Scan the records below for the line with "is (800, 512)." and the line with "Select the SecureW2". Repeat those two lines and every line between them exactly, and nothing else.

## Records for this exercise
┌──
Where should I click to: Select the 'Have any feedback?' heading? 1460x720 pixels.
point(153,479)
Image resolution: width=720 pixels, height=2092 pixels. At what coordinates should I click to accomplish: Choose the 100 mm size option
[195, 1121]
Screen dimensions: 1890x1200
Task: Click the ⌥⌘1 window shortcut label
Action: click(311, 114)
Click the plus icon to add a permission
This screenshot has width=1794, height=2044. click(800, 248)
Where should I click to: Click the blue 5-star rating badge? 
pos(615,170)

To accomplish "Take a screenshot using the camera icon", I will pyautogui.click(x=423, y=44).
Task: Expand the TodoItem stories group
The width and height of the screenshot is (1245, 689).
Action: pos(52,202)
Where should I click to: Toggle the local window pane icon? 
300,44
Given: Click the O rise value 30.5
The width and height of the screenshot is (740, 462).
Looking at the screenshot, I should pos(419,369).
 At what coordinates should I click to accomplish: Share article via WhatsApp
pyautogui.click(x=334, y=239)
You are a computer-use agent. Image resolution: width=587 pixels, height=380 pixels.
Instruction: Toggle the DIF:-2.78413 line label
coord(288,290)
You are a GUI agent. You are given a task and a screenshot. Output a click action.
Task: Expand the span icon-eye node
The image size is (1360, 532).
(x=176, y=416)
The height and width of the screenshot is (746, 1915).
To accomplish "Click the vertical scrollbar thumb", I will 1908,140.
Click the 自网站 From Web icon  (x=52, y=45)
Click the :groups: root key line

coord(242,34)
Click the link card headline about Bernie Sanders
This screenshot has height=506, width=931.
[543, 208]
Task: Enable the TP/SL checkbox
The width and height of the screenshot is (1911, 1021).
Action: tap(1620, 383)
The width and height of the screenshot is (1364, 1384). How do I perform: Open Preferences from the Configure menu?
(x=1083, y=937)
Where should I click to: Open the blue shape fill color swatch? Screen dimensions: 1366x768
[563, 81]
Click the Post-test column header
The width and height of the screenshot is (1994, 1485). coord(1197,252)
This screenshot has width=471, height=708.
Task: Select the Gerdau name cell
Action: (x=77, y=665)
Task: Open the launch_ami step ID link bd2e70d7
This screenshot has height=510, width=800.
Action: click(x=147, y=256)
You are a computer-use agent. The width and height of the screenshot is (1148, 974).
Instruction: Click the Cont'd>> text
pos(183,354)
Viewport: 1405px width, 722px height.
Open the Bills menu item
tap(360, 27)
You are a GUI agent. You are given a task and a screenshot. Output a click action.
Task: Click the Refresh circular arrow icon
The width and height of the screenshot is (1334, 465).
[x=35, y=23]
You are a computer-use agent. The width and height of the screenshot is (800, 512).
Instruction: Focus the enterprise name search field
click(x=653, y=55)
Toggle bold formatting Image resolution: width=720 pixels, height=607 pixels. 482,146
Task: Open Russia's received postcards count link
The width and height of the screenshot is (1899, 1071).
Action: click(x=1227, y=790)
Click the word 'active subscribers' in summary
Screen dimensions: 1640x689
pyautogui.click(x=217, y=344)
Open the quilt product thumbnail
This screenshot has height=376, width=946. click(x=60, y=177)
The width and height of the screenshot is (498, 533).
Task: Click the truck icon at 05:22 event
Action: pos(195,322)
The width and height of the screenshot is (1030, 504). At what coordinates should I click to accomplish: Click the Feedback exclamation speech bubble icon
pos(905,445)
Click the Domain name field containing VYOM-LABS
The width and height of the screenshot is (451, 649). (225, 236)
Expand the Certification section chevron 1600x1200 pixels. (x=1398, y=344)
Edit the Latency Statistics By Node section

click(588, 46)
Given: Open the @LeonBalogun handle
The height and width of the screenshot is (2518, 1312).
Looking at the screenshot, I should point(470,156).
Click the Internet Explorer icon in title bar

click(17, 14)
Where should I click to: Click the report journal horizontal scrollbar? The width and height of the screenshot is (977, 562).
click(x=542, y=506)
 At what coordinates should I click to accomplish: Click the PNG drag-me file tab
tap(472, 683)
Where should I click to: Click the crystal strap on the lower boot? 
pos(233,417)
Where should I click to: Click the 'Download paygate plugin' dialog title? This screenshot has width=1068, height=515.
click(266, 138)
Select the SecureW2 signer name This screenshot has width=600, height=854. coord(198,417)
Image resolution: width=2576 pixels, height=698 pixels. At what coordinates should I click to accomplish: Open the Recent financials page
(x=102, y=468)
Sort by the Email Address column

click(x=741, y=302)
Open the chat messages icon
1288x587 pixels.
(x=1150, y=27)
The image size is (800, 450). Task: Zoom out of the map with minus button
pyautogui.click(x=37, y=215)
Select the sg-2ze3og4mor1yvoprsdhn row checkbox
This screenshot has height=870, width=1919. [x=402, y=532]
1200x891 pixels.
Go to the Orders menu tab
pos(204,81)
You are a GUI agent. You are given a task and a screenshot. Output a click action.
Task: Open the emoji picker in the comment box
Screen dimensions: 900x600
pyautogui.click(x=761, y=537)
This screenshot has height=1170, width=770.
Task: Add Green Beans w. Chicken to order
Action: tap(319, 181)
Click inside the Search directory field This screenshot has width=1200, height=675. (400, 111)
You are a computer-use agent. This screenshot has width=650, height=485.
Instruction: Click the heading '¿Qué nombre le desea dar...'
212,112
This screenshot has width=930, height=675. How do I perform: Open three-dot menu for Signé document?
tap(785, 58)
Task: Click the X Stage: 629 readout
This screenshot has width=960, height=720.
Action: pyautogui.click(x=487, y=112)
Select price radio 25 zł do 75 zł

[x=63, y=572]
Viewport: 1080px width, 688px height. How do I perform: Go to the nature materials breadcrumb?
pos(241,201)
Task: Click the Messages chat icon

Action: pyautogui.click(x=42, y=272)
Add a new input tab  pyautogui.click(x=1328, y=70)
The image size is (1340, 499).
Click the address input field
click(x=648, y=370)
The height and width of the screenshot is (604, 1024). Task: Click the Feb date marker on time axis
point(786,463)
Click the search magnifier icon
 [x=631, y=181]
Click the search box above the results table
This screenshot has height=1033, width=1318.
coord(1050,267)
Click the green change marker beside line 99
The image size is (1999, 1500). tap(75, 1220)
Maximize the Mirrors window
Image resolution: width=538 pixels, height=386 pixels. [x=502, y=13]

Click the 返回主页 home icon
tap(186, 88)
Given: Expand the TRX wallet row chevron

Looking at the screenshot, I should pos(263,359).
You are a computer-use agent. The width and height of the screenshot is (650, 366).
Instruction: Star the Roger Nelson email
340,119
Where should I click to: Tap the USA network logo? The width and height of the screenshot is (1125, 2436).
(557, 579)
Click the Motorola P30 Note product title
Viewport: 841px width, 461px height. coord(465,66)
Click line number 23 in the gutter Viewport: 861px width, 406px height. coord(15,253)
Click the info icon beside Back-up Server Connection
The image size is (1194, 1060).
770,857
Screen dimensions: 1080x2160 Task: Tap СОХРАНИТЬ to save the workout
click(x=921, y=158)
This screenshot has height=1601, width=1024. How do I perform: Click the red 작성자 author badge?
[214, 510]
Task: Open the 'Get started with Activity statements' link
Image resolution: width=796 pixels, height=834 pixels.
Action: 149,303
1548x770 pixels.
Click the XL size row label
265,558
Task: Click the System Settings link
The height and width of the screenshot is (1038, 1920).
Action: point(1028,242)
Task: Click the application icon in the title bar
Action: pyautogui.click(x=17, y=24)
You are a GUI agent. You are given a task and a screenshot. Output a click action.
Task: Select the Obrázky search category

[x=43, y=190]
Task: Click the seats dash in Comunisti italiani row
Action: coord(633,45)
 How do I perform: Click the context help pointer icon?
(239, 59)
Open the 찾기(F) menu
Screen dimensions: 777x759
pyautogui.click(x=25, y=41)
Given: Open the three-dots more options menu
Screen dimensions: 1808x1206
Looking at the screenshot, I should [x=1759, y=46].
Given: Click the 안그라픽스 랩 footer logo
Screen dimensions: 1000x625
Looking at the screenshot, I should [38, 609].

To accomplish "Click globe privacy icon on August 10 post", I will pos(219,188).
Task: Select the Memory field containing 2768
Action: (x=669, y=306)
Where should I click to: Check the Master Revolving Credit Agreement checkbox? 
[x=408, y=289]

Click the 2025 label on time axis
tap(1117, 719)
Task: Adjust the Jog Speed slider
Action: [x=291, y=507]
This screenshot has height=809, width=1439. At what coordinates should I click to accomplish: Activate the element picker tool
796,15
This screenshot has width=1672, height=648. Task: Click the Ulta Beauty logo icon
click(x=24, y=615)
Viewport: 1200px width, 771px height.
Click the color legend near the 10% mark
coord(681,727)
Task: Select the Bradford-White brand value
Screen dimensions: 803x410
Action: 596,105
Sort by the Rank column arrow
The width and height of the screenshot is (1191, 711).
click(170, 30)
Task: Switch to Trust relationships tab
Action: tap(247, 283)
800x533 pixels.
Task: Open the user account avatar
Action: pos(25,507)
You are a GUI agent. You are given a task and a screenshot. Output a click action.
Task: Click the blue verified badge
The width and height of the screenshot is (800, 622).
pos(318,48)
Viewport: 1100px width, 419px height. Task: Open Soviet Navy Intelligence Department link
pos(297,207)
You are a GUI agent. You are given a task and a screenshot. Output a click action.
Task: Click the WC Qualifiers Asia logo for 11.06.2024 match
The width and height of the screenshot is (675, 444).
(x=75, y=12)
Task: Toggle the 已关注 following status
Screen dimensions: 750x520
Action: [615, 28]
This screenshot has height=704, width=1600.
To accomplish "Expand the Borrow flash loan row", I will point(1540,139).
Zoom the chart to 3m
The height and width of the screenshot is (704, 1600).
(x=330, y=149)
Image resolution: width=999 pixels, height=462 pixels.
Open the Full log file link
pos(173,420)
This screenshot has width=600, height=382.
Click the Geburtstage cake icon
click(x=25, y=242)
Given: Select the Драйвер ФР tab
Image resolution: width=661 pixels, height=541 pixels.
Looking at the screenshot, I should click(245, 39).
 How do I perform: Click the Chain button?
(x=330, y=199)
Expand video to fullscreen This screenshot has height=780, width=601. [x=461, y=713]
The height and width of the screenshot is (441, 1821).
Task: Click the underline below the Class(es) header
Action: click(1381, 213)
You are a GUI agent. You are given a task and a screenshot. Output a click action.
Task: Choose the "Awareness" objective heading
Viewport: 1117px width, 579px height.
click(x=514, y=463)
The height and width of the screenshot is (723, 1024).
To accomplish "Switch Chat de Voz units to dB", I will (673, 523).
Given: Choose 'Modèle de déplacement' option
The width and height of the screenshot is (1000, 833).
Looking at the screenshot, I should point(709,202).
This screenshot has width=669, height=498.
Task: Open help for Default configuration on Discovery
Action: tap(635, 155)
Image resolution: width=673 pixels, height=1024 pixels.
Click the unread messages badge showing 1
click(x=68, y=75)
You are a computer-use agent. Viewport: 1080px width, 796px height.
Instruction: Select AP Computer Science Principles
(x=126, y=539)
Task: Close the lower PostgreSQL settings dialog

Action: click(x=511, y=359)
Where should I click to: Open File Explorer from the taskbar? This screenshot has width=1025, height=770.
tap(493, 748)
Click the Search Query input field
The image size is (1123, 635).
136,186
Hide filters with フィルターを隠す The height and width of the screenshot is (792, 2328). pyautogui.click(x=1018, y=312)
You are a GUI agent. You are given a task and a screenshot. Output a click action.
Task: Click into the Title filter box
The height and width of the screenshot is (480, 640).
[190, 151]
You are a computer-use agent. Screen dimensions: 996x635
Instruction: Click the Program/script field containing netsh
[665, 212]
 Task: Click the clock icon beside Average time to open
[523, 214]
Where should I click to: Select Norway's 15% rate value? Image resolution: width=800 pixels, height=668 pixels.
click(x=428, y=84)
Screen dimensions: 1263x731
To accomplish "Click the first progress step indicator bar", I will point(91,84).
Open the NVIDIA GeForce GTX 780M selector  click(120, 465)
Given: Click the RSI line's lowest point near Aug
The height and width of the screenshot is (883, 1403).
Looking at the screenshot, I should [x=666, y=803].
└──
## Solution
You are a computer-use agent. The width and height of the screenshot is (800, 512).
Instruction: Focus the enterprise name search field
click(x=653, y=55)
Toggle bold formatting Image resolution: width=720 pixels, height=607 pixels. 482,146
Task: Open Russia's received postcards count link
The width and height of the screenshot is (1899, 1071).
Action: click(x=1227, y=790)
Click the word 'active subscribers' in summary
Screen dimensions: 1640x689
pyautogui.click(x=217, y=344)
Open the quilt product thumbnail
This screenshot has height=376, width=946. click(x=60, y=177)
The width and height of the screenshot is (498, 533).
Task: Click the truck icon at 05:22 event
Action: pos(195,322)
The width and height of the screenshot is (1030, 504). At what coordinates should I click to accomplish: Click the Feedback exclamation speech bubble icon
pos(905,445)
Click the Domain name field containing VYOM-LABS
The width and height of the screenshot is (451, 649). (225, 236)
Expand the Certification section chevron 1600x1200 pixels. (x=1398, y=344)
Edit the Latency Statistics By Node section

click(588, 46)
Given: Open the @LeonBalogun handle
The height and width of the screenshot is (2518, 1312).
Looking at the screenshot, I should point(470,156).
Click the Internet Explorer icon in title bar

click(17, 14)
Where should I click to: Click the report journal horizontal scrollbar? The width and height of the screenshot is (977, 562).
click(x=542, y=506)
 At what coordinates should I click to accomplish: Click the PNG drag-me file tab
tap(472, 683)
Where should I click to: Click the crystal strap on the lower boot? 
pos(233,417)
Where should I click to: Click the 'Download paygate plugin' dialog title? This screenshot has width=1068, height=515.
click(266, 138)
Select the SecureW2 signer name This screenshot has width=600, height=854. coord(198,417)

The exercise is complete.